Ao final desta narrativa, Marcos não oferece respostas fáceis. Ele deixa seus leitores diante de uma pergunta que atravessa os séculos, percorre a história da Igreja e alcança cada geração de discípulos: que tipo de árvore estamos nos tornando diante de Deus? Somos árvores que produzem frutos de justiça, misericórdia, compaixão e solidariedade, ou apenas exibimos a exuberância enganosa das folhas? Nossa fé gera vida para os que sofrem, esperança para os desanimados, dignidade para os esquecidos e acolhida para os excluídos, ou se limita à preservação de aparências religiosas e estruturas de poder? A pergunta não se dirige apenas aos indivíduos. Ela alcança também as comunidades, as Igrejas, as instituições e todas as formas de organização religiosa. Somos verdadeiramente casa de oração para todos os povos, como sonhou o profeta Isaías (Is 56,7), ou nos transformamos em espaços de exclusão, privilégio e autorreferencialidade? Nossa missão aproxima as pessoas do Deus da vida ou as submete a interesses ideológicos, econômicos e políticos que obscurecem a beleza do Evangelho? Produzimos os frutos do Reino ou apenas acumulamos os sinais externos da religião?

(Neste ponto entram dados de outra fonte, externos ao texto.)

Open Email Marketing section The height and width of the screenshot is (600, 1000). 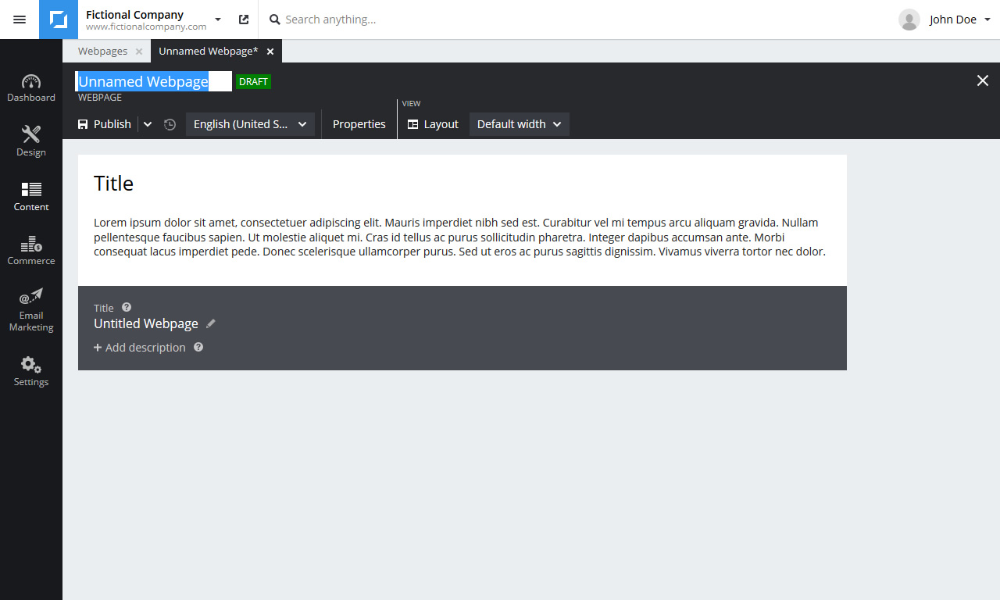click(x=31, y=310)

Jesus continua entrando em Jerusalém. Continua atravessando os pátios de nossos templos, as estruturas de nossas instituições, os corredores de nossas comunidades e os recantos mais escondidos de nossos corações. Continua observando. Continua contemplando. Continua discernindo. Seu olhar permanece o mesmo olhar que atravessou o Templo naquele entardecer. Um olhar que vê além das aparências, que alcança as raízes e que distingue entre aquilo que apenas parece vivo e aquilo que verdadeiramente gera vida. Ele continua procurando frutos. Não procura prestígio religioso, influência política, poder cultural ou sucesso econômico. Não procura multidões impressionadas, discursos grandiosos ou demonstrações públicas de piedade. Procura os mesmos frutos que Deus buscou desde o princípio de sua aliança com a humanidade: justiça para os pobres, pão para os famintos, dignidade para os humilhados, verdade para os oprimidos, misericórdia para os feridos, reconciliação para os divididos e amor para todos. Procura uma fé capaz de transformar a história e uma espiritualidade que se traduza em serviço concreto ao próximo.

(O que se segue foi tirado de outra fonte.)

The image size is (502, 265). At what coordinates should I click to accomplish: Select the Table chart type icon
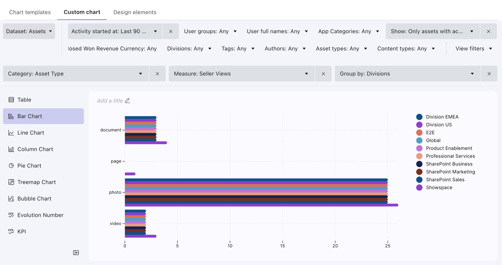(x=11, y=100)
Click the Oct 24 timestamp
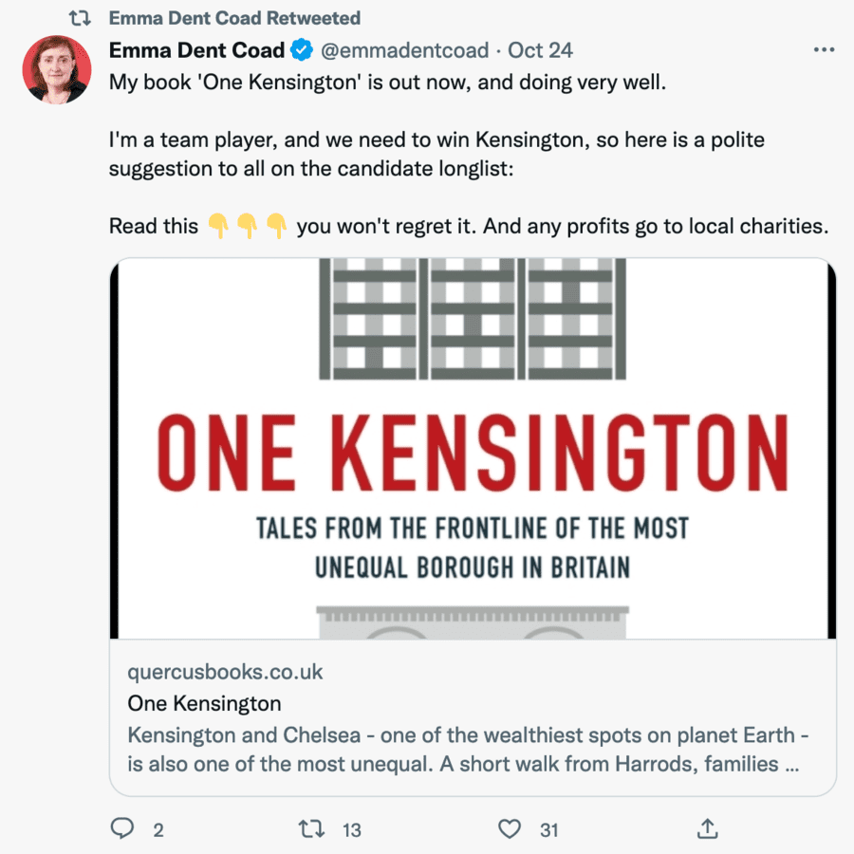Image resolution: width=854 pixels, height=854 pixels. (x=540, y=49)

A figueira seca permanece como advertência para toda forma de religião que perdeu sua capacidade de gerar vida. Mas o Evangelho não termina na esterilidade. O mesmo Jesus que denuncia também restaura. O mesmo Senhor que julga a ausência de frutos oferece a possibilidade da conversão. O mesmo Cristo que purifica o Templo prepara uma nova humanidade reconciliada com Deus, consigo mesma, com os irmãos e com toda a criação. Por isso, a última palavra desta passagem não é condenação, mas esperança. Não é destruição, mas renovação. Não é morte, mas fecundidade. O Reino de Deus continua germinando silenciosamente no mundo, como uma semente escondida na terra. Toda vez que a justiça vence a opressão, a figueira volta a florescer. Toda vez que a misericórdia supera a indiferença, a figueira volta a florescer. Toda vez que a verdade resiste à mentira, a solidariedade vence o egoísmo e o amor triunfa sobre o ódio, a figueira volta a florescer.
Então, diante do olhar de Cristo que continua percorrendo a história, permanece o convite à conversão. Não basta possuir folhas. É necessário produzir frutos. Não basta conservar estruturas. É necessário gerar vida. Não basta falar de Deus. É necessário tornar visível sua compaixão no mundo. Somente os frutos do amor permanecem. Somente os frutos da justiça revelam a autenticidade da fé. Somente os frutos da misericórdia testemunham a presença do Reino. E somente esses frutos anunciam que Deus já começou a fazer novas todas as coisas no meio da história humana.